## About this exercise
Below are the records. Restate word for word every line from the one that contains "This screenshot has width=361, height=157." through the final line, both included.

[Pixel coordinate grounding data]
[Start of Attachment]

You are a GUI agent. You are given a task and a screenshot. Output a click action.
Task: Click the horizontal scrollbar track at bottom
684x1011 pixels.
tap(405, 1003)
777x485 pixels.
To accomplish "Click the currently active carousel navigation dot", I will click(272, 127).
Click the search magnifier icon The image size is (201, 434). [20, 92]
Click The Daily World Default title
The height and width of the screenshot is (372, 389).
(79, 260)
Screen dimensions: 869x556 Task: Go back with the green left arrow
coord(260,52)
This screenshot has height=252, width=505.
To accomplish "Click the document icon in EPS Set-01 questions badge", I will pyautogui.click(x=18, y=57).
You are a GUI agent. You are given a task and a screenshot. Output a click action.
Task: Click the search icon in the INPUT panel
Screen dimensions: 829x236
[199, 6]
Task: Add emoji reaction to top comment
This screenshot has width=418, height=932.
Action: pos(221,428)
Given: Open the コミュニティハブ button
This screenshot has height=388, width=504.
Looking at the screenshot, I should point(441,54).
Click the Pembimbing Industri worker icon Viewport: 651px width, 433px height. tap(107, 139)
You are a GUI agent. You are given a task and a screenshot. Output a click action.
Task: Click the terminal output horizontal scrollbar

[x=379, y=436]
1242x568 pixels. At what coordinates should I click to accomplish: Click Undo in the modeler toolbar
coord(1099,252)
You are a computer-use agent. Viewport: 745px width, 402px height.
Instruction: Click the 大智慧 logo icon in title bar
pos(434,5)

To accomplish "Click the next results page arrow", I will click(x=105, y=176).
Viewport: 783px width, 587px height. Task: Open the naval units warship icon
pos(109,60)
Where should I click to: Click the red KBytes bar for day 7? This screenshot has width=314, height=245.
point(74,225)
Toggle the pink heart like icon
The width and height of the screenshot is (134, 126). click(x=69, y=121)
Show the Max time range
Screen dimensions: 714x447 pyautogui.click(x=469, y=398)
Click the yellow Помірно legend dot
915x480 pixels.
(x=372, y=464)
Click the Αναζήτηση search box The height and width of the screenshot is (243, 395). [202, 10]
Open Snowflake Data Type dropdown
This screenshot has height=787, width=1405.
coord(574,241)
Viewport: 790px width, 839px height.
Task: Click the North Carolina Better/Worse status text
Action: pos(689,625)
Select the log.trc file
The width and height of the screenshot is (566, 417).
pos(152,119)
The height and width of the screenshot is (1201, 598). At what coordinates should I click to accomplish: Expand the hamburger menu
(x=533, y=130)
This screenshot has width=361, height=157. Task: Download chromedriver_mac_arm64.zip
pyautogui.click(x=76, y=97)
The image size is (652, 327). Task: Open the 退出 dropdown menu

[End of Attachment]

## Solution for this exercise
This screenshot has width=361, height=157. Task: Download chromedriver_mac_arm64.zip
pyautogui.click(x=76, y=97)
The image size is (652, 327). Task: Open the 退出 dropdown menu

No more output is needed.